GOAL OF THE EXERCISE » Copy everything from the line containing "At what coordinates" down to the end of the entries, requests included, and scale each coordinate in the answers by 1.2, rounding to whole numbers with halves going up.

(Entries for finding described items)
====================

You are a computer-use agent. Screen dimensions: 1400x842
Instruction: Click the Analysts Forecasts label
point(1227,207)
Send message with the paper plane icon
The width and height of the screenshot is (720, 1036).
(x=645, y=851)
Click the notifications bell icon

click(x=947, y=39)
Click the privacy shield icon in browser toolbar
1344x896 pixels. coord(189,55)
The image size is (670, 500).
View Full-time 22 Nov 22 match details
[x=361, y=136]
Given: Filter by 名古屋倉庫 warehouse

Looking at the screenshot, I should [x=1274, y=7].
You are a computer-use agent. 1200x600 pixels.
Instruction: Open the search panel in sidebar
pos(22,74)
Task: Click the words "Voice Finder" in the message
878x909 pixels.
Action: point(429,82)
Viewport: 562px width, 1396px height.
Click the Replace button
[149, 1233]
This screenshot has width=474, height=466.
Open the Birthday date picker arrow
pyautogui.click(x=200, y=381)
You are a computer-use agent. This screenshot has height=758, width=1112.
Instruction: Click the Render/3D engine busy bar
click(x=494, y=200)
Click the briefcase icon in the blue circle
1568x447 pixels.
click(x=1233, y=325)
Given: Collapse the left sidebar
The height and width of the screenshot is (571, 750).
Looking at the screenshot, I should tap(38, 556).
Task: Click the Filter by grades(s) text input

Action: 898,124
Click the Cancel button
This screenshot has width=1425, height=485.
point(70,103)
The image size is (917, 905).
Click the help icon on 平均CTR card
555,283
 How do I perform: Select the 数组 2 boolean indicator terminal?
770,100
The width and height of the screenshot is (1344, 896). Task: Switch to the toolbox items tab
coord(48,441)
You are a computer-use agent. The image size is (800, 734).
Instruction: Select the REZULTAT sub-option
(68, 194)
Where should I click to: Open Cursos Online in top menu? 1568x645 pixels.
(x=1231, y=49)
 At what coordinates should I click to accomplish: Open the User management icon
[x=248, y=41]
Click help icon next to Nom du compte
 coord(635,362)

====================

SOLUTION FOR THIS TASK »
 At what coordinates should I click to accomplish: Open the User management icon
[x=298, y=49]
Click help icon next to Nom du compte
 coord(762,434)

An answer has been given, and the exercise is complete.